Consumerization and Security: Turn Your “No” into “Yes, and Here’s How”

Ask three people what is meant by the phrase consumerization of IT, and you may get four different answers. From the enterprise’s perspective, they’ll probably include some or all of the following:

• Your end-users are using mobile devices (e.g., smart phones, tablets, PCs) that you no longer control and manage – in line with the multi-year trend towards Bring Your Own Device (BYOD)
• Your end-users are accessing, transmitting, and sharing information about the company and its customers over networks (e.g., 3G/4G, Wi-Fi) that you no longer control and manage – in line with a general expectation of any time / any location mobility, and the increasing value placed on collaboration
• Your end-users are accessing applications (managed services, cloud services, cloud-based apps, and consumer-oriented apps) that you no longer control and manage – some of which you may have evaluated and sanctioned, but many of which were selected and provisioned by the end-users themselves

This latter category of apps – low or no cost; extremely easy to find, download, install and use; and generally outside the policies and control of the IT organization – is the epitome of what the phrase consumerization of IT is all about.
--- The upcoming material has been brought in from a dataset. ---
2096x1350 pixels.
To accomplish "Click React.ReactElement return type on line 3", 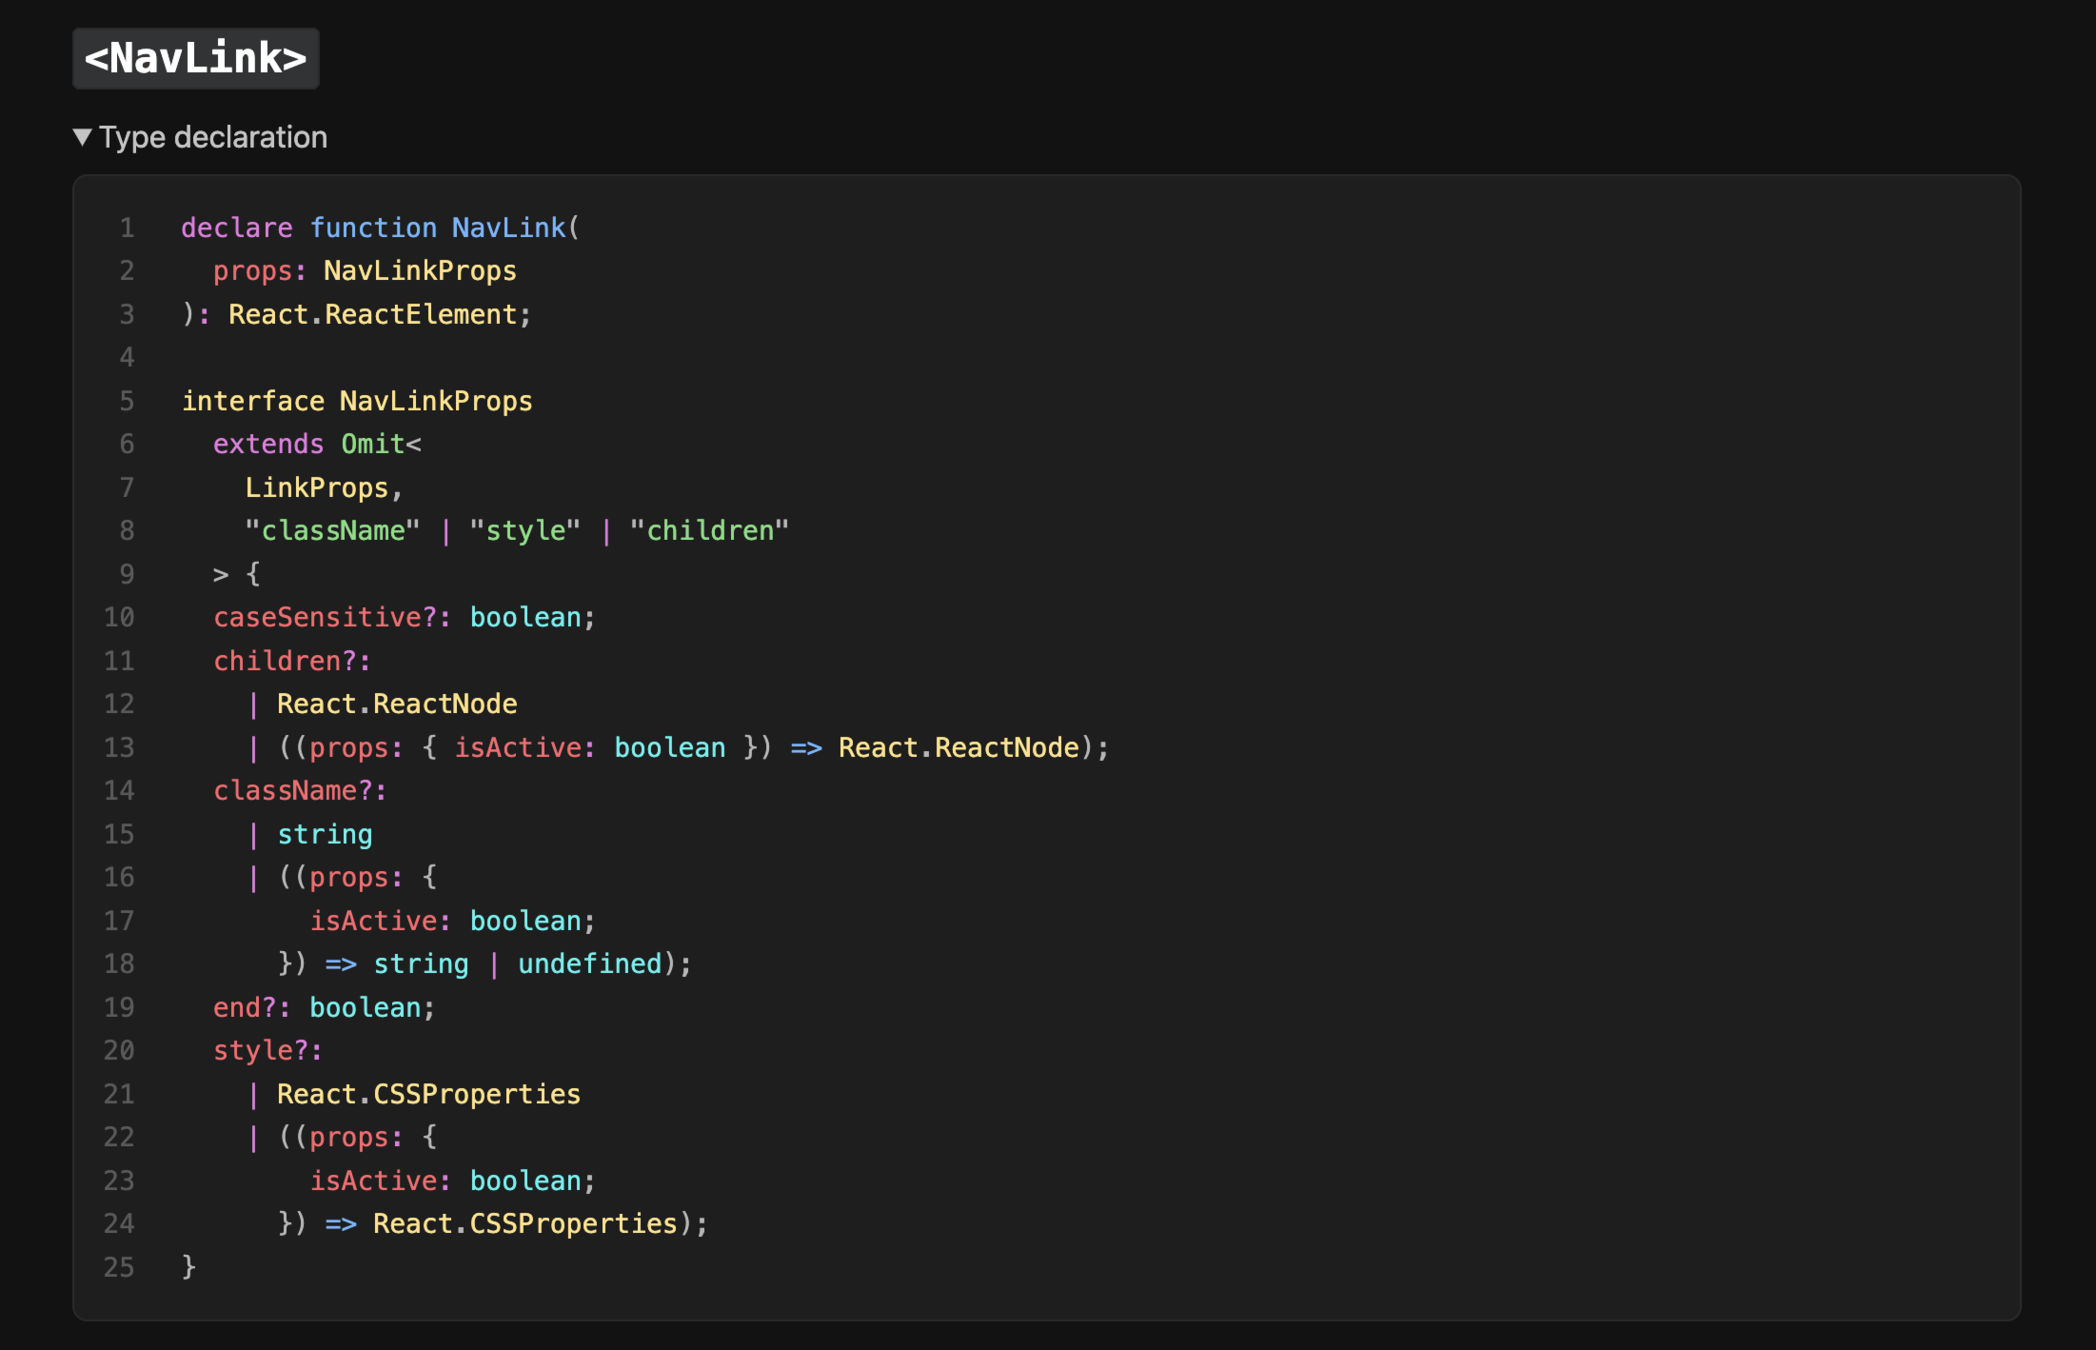I will point(372,314).
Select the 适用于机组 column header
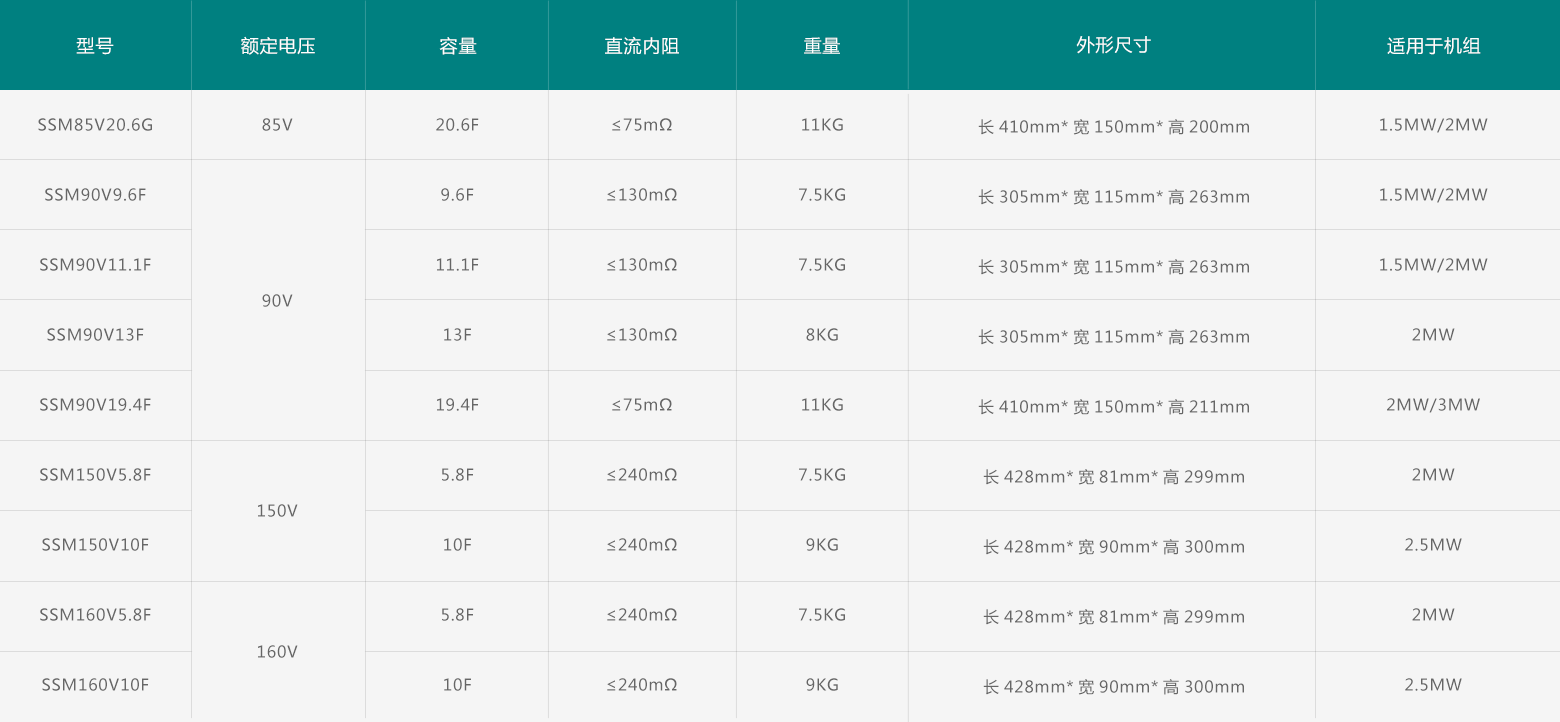Image resolution: width=1560 pixels, height=722 pixels. [x=1433, y=46]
Left to their own devices, end-users tend to act in favor of “getting the job done” by taking advantage of free and readily available solutions – often overlooking considerations of security, privacy and compliance. Do these apps deal with the company’s confidential information? Employee, customer, student or patient data? Payment card data? Personally Identifiable Information (PII)? Protected Health Information (PHI)?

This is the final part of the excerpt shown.